Er entschuldigt sich vielmals. Irgendwie sei heute ein spezieller Tag oder so.
Er wirkte ziemlich gehetzt. War aber echt super nett!
Er würde mir den Dorm aufschließen, ich könne da übernachten.
Ich entscheide mich jedoch dafür, im Zelt zu bleiben. Ist ja schon eingerichtet.
Morgen soll sogar die Sonne scheinen!
Er ist total nett und lässt die Türe über Nacht offen, falls ich doch - das Wetter ...
Und ich könne die Dusche und Toilette nutzen.
Allerdings im Dunklen, denn seit 2 Tagen oder so hätte er hier keinen Strom.

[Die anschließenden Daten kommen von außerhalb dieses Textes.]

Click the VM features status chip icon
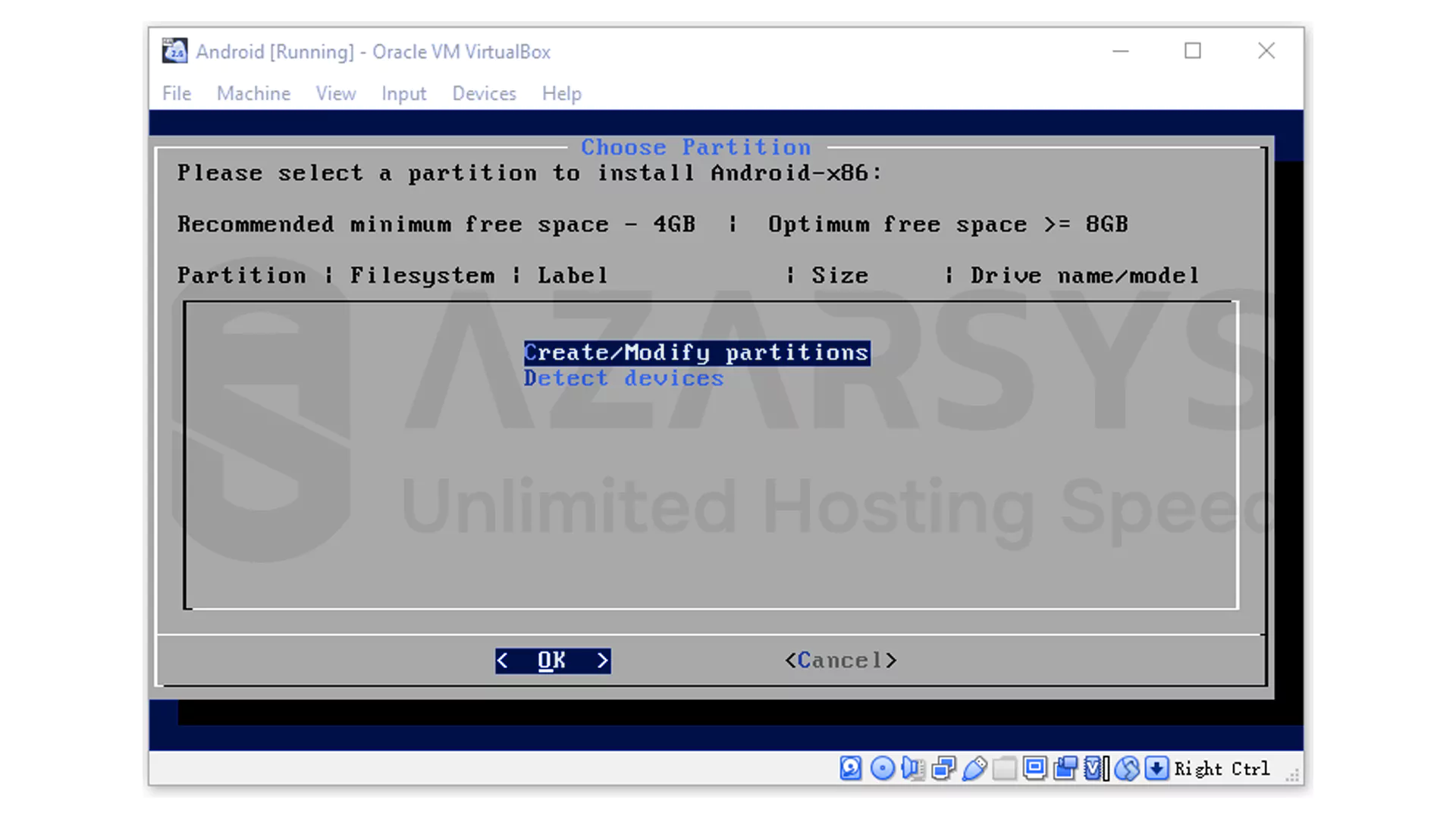Screen dimensions: 1456x819 1094,768
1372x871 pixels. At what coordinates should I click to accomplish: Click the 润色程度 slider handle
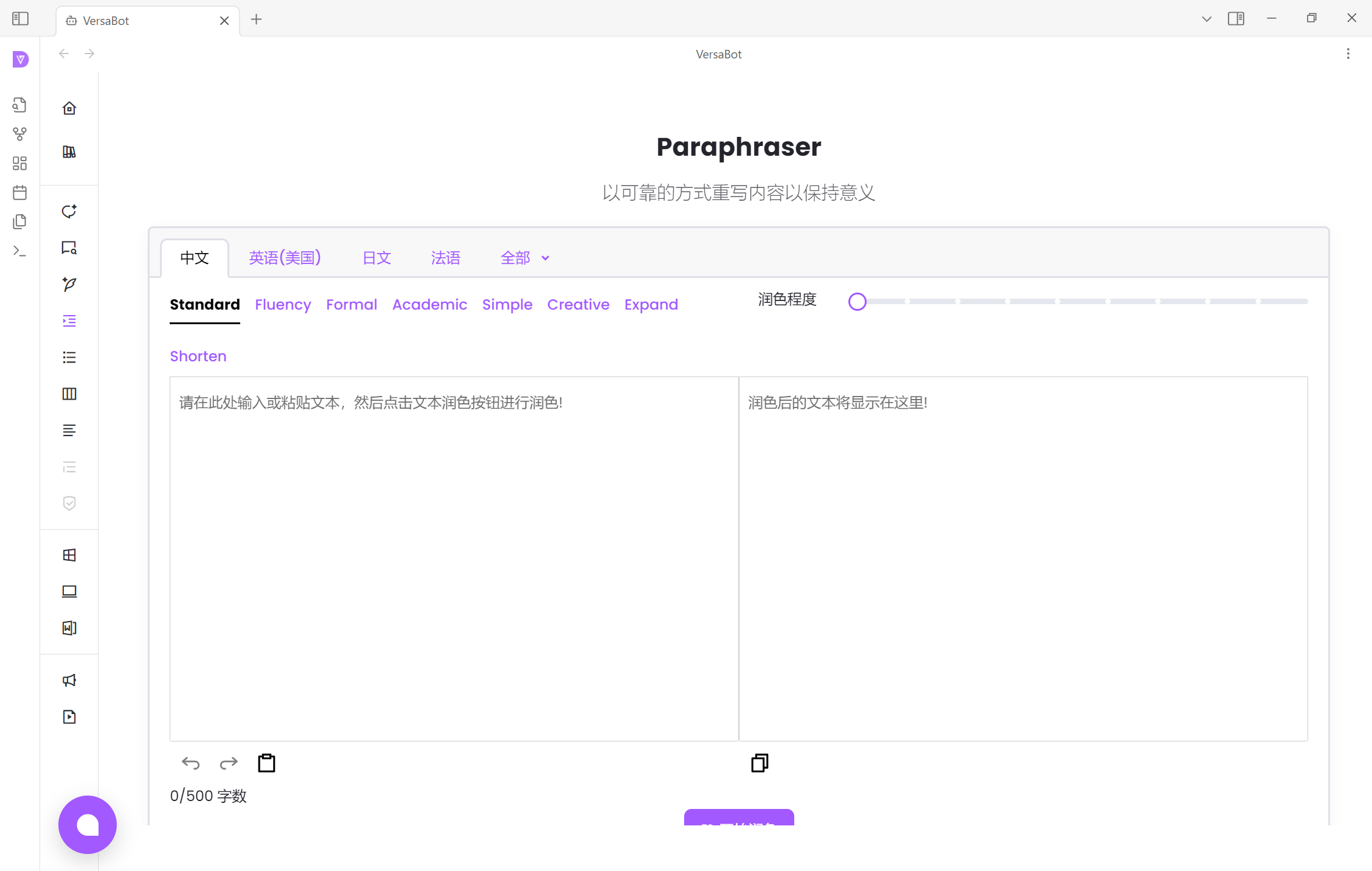857,301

Er würde im Haupthaus drüben schlafen, falls ich was bräuchte.
Vor 2 Jahren sei er selbst auch die HRP gelaufen.
Mein Zelt findet er interessant.
Zu essen gäbe es aber nichts.
Wie gut, dass ich mich nicht darauf verlassen habe, drinnen schlafen und essen zu können!
Meine Maronen werden total lecker!
Am liebsten würde ich einen Sack voll mit nach Hause nehmen ...
Anschließend suche ich meine Duschsachen zusammen und die Stirnlampe.
Der Dorm macht einen gemütlichen Eindruck.
Ich teste erst vorsichtig, aber das Wasser der Dusche ist tatsächlich richtig herrlich heiß! Vielen Dank dafür!
Ich habe Empfang und reserviere für morgen Abend vorsichtshalber ein Hotelzimmerzimmer in Banyuls.
Wer weiß? Entweder ist alles geschlossen oder belegt.
Ich bekomme auch die Bestätigung für die Reservierung. Das beruhigt mich nach den letzten Tagen.
Banyuls!
Wahnsinn! Nur noch 1 (eine!) Etappe, ein Tag bis ans Mittelmeer!
Dann bin ich da! Wow.
Ich habe es immer noch nicht gesehen.
Viel kann mich jetzt nicht mehr vom Erreichen meines Zieles und vom Vollenden dieses Projektes abhalten.
Selbst wenn ich morgen den ganzen Tag in strömendem Regen laufen muss, ich werde wohl ankommen.
Die Etappe wird noch einmal sehr lang und man soll sie nicht unterschätzen, heißt es im Guide.
Seit einer Weile regnet es immer wieder. Aber das stört mich jetzt auch nicht mehr.
Der Chef kommt noch einmal vorbei und berichtet, dass er das Stromproblem gelöst habe.